Santo Domingo.- The CEO of the State-owned Electric utility (CDEEE) on Tuesday acknowledged that the US$786.8 million debt with the power companies is high, but affirmed it would be resolved and only awaits the funds from the US$500.0 million bond.
Celso Marranzini’s affirmation is the latest statement in what sectors call an increased presence in the media, with an eye on his possible substation by incoming president Danilo Medina after August 16.
The energy chief said contrary to what many might think, the electricity sector has been a guarantor of the country's macroeconomic stability, but complained of the Finance Ministry’s alleged lack of support and understanding.
He said despite the more than RD$5.4 billion collected last month, more than US$33.0 million had to set apart just for last year’s commitments, and which would’ve formed part of the public debt, but that didn’t happen.

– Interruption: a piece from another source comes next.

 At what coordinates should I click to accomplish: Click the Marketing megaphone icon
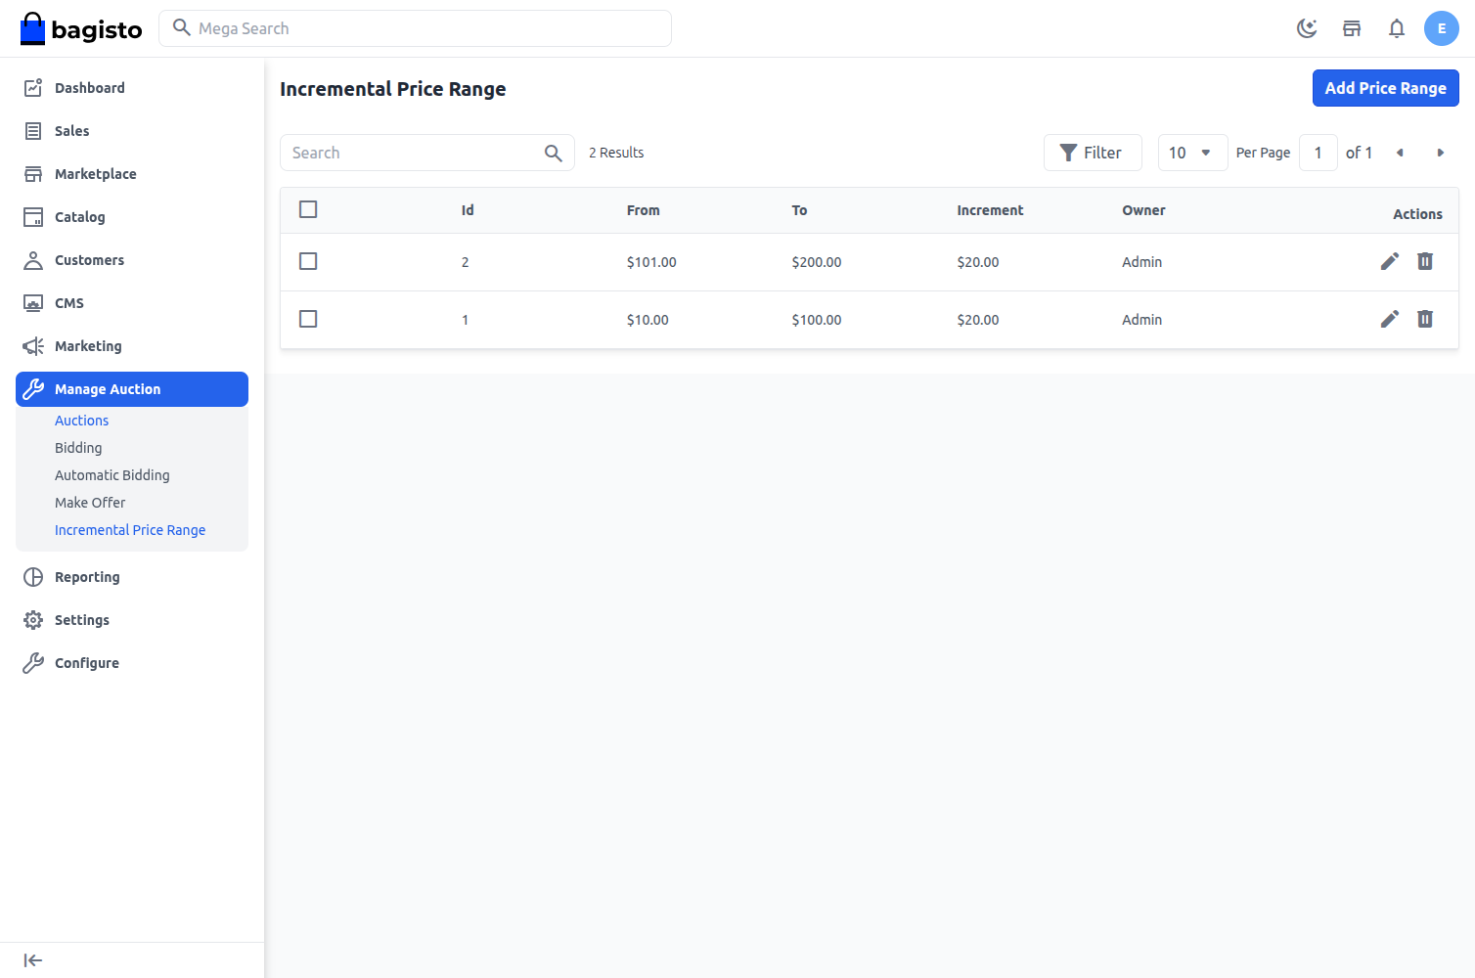pos(33,345)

He said the contribution to macroeconomic balance is expressed in significantly lower operating expenses, changes in the energy matrix and the implementation of changes and fulfillment of goals, thanks to which, he affirms, the country has received more than US$700.0 million from international organizations that recognize the Dominican electricity sector’s progress.
"Here you have to see the management of the electricity sector in the midst of a crisis in oil prices. If oil cost US$80.0 we wouldn’t need subsidies," he said.
Marranzini said as the business grows and more electricity is supplied, that level of debt will increase, which in his view is always proportional to the sector’s performance.